• RECORDS PROVIDED:
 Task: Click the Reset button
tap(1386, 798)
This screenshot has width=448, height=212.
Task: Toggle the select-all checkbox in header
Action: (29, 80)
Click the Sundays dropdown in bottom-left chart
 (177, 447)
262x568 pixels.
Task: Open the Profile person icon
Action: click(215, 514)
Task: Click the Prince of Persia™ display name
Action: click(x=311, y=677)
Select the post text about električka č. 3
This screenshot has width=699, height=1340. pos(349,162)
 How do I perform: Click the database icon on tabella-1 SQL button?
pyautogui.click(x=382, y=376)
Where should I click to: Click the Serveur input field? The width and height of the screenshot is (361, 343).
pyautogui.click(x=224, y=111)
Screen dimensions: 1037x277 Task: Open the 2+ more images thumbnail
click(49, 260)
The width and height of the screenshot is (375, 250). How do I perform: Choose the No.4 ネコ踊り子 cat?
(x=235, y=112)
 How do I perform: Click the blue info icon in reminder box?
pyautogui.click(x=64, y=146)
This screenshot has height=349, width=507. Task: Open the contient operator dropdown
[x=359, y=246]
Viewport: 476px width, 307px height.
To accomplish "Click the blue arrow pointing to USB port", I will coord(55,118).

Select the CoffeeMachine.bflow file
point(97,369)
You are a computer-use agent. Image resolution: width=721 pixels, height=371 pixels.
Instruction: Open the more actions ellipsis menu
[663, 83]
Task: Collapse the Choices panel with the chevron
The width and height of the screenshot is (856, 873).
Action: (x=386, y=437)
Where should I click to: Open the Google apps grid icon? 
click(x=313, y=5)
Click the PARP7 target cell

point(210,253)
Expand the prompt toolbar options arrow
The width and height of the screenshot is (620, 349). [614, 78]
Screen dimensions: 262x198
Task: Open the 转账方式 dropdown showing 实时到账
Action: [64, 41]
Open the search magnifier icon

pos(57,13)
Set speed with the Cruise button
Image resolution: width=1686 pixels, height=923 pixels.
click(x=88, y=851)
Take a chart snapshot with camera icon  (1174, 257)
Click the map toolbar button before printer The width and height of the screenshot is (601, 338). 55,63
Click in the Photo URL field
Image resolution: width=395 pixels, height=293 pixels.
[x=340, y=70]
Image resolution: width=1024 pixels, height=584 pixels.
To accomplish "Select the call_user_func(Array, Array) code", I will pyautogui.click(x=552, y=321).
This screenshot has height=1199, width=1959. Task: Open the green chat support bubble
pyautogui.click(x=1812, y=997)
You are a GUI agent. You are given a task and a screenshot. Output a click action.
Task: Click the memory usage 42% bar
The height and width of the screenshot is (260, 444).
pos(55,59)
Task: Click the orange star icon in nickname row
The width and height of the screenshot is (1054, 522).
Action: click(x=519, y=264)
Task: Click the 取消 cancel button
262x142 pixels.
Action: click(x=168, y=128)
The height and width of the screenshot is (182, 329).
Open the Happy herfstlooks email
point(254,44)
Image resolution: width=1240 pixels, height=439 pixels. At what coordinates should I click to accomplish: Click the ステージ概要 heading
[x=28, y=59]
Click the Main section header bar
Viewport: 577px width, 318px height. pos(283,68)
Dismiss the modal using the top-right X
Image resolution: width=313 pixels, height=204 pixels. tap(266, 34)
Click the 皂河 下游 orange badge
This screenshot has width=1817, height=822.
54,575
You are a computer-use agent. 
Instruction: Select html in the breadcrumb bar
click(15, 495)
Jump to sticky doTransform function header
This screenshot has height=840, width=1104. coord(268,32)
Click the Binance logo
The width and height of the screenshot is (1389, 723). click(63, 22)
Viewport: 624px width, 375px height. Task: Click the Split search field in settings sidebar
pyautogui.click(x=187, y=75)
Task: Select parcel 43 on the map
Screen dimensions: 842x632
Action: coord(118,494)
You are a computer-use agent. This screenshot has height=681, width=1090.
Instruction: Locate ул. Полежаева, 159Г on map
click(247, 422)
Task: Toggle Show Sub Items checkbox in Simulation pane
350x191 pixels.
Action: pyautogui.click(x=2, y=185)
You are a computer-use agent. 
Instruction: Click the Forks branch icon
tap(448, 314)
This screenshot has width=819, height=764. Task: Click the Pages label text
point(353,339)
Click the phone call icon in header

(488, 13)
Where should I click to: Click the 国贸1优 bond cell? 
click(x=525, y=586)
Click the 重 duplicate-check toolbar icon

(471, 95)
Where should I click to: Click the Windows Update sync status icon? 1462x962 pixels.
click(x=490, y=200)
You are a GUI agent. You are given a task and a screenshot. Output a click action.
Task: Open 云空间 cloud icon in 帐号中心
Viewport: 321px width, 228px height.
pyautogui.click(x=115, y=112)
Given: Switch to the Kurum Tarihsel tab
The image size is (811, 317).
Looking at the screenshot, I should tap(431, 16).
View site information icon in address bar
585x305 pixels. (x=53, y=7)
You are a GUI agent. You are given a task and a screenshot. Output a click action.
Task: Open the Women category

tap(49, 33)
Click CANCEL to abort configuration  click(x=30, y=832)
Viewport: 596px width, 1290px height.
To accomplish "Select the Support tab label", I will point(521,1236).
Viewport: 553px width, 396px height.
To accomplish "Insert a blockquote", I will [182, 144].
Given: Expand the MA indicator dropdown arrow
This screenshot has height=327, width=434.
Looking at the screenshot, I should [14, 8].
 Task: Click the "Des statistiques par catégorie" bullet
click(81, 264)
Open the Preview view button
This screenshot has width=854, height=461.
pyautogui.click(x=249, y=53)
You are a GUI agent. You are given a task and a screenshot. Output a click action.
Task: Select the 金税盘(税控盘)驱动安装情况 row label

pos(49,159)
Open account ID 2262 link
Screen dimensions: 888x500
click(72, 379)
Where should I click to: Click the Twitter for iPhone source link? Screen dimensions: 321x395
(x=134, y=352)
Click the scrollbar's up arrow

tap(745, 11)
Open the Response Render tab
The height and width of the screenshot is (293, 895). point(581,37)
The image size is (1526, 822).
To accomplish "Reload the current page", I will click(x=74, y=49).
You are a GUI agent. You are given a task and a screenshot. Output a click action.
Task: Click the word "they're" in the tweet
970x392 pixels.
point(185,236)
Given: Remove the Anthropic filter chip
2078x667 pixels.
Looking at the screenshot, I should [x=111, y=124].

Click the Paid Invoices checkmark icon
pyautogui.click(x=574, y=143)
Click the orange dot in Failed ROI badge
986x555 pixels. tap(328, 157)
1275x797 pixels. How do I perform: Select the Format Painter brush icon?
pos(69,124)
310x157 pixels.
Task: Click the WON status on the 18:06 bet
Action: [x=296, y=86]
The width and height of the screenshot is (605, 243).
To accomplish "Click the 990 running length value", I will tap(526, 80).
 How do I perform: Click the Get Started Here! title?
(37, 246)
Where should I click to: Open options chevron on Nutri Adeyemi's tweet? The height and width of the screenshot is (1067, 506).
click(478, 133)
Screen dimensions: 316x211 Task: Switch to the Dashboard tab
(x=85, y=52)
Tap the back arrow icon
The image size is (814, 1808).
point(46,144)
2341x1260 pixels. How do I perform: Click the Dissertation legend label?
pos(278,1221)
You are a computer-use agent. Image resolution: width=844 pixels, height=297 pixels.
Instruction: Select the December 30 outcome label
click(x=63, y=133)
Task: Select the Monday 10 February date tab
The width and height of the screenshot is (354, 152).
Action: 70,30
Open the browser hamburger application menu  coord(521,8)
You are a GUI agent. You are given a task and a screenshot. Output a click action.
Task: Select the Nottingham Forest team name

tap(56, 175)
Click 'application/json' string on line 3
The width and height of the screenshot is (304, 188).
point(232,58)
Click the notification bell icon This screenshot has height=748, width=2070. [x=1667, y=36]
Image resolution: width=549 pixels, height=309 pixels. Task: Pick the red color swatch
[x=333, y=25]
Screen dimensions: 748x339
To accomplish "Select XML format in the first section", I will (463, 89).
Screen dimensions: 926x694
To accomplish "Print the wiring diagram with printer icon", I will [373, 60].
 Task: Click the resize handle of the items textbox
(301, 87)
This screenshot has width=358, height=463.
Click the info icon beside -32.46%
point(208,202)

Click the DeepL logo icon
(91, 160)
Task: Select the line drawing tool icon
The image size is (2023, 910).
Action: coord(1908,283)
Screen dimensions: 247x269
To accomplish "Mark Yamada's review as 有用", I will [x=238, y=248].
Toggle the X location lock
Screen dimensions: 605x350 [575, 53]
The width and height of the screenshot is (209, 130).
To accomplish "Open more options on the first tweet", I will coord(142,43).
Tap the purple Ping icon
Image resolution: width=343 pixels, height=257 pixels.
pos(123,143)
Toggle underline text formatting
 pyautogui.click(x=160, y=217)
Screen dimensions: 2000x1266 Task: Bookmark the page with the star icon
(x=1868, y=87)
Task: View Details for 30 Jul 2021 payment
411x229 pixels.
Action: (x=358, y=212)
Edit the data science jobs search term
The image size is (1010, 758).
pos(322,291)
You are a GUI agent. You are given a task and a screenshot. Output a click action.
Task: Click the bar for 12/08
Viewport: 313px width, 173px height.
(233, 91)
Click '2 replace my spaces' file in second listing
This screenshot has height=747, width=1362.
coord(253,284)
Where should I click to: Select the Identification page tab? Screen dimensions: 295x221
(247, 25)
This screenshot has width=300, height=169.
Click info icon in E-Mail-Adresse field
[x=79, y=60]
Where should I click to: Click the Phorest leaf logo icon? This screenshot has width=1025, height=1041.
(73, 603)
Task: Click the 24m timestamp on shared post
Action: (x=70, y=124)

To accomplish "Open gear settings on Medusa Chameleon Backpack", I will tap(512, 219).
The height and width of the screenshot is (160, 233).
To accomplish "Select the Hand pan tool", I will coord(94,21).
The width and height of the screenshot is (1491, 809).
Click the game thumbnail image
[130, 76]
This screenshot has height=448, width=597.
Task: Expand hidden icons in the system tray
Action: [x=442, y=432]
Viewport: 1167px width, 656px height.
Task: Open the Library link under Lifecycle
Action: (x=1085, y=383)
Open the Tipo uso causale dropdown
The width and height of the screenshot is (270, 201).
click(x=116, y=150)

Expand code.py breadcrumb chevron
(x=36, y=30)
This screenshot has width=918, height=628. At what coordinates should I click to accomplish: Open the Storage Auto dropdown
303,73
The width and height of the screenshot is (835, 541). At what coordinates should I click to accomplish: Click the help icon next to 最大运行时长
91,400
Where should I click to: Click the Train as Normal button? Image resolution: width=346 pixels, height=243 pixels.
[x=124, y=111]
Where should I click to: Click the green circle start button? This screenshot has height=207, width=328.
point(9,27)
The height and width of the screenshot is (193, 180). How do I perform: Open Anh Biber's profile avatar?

• EXERCISE DESCRIPTION:
Count the lines in the material above that contain the word "perform", and give only the number.

• REPLY:
7